▶ [Data provided]
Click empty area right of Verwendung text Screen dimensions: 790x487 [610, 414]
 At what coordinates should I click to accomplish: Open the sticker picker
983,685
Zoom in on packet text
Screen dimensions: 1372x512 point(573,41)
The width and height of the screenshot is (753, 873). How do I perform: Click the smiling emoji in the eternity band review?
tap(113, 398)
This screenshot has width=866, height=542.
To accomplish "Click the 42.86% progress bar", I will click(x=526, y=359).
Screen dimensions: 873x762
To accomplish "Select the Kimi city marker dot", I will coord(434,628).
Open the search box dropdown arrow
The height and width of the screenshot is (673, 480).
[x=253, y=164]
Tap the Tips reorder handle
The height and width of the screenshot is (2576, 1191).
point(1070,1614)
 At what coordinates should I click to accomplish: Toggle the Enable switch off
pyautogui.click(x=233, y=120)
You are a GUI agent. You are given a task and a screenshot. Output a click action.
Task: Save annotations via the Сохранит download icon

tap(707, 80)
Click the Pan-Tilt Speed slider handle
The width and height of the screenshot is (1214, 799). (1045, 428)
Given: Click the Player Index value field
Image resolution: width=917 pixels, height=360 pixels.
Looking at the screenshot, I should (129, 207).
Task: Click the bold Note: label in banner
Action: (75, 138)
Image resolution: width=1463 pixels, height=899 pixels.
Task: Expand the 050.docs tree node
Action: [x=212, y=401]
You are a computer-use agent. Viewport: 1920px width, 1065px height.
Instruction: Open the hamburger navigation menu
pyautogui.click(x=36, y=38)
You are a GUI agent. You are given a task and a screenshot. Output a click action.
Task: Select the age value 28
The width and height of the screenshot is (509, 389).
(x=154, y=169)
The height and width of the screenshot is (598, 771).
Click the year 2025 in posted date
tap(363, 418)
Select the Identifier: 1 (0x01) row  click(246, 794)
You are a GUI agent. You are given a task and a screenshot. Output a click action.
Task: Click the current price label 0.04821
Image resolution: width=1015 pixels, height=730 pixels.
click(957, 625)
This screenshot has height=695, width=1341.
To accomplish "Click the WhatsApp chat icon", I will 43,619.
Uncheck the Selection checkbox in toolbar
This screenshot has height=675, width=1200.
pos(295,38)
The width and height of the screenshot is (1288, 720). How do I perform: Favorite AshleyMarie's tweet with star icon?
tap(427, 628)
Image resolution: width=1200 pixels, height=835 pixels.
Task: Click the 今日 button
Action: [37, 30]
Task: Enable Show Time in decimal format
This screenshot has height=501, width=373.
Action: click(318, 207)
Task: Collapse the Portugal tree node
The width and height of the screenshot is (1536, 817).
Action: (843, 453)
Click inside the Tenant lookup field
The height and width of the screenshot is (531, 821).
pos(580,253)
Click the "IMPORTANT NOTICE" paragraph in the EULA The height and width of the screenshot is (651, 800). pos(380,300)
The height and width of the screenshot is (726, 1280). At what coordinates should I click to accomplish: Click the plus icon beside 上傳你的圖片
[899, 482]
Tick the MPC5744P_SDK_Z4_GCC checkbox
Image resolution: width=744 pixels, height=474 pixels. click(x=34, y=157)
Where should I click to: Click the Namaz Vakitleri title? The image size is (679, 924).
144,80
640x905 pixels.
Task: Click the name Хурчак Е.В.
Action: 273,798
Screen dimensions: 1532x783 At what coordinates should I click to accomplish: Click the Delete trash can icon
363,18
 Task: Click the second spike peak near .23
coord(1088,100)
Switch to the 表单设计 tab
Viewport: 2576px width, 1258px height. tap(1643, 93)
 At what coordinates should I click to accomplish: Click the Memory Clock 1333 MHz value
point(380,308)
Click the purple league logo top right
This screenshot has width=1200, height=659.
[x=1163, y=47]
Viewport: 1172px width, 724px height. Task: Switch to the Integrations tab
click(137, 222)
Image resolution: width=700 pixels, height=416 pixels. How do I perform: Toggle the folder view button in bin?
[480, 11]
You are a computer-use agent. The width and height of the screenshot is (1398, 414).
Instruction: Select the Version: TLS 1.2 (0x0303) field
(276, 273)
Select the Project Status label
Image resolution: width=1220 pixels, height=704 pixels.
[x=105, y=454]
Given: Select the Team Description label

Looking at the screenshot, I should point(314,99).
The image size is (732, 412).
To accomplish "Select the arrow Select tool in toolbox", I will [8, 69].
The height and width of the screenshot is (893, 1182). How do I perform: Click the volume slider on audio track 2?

▶ [Prompt] Only the lines above from the one with "At what coordinates should I click to accomplish: Toggle" up to and including the one with "This screenshot has height=695, width=1341." should be repeated, exactly as written.

▶ [Problem solution]
 At what coordinates should I click to accomplish: Toggle the Enable switch off
pyautogui.click(x=233, y=120)
You are a GUI agent. You are given a task and a screenshot. Output a click action.
Task: Save annotations via the Сохранит download icon

tap(707, 80)
Click the Pan-Tilt Speed slider handle
The width and height of the screenshot is (1214, 799). (1045, 428)
Given: Click the Player Index value field
Image resolution: width=917 pixels, height=360 pixels.
Looking at the screenshot, I should (129, 207).
Task: Click the bold Note: label in banner
Action: (75, 138)
Image resolution: width=1463 pixels, height=899 pixels.
Task: Expand the 050.docs tree node
Action: [x=212, y=401]
You are a computer-use agent. Viewport: 1920px width, 1065px height.
Instruction: Open the hamburger navigation menu
pyautogui.click(x=36, y=38)
You are a GUI agent. You are given a task and a screenshot. Output a click action.
Task: Select the age value 28
The width and height of the screenshot is (509, 389).
(x=154, y=169)
The height and width of the screenshot is (598, 771).
Click the year 2025 in posted date
tap(363, 418)
Select the Identifier: 1 (0x01) row  click(246, 794)
You are a GUI agent. You are given a task and a screenshot. Output a click action.
Task: Click the current price label 0.04821
Image resolution: width=1015 pixels, height=730 pixels.
click(957, 625)
This screenshot has height=695, width=1341.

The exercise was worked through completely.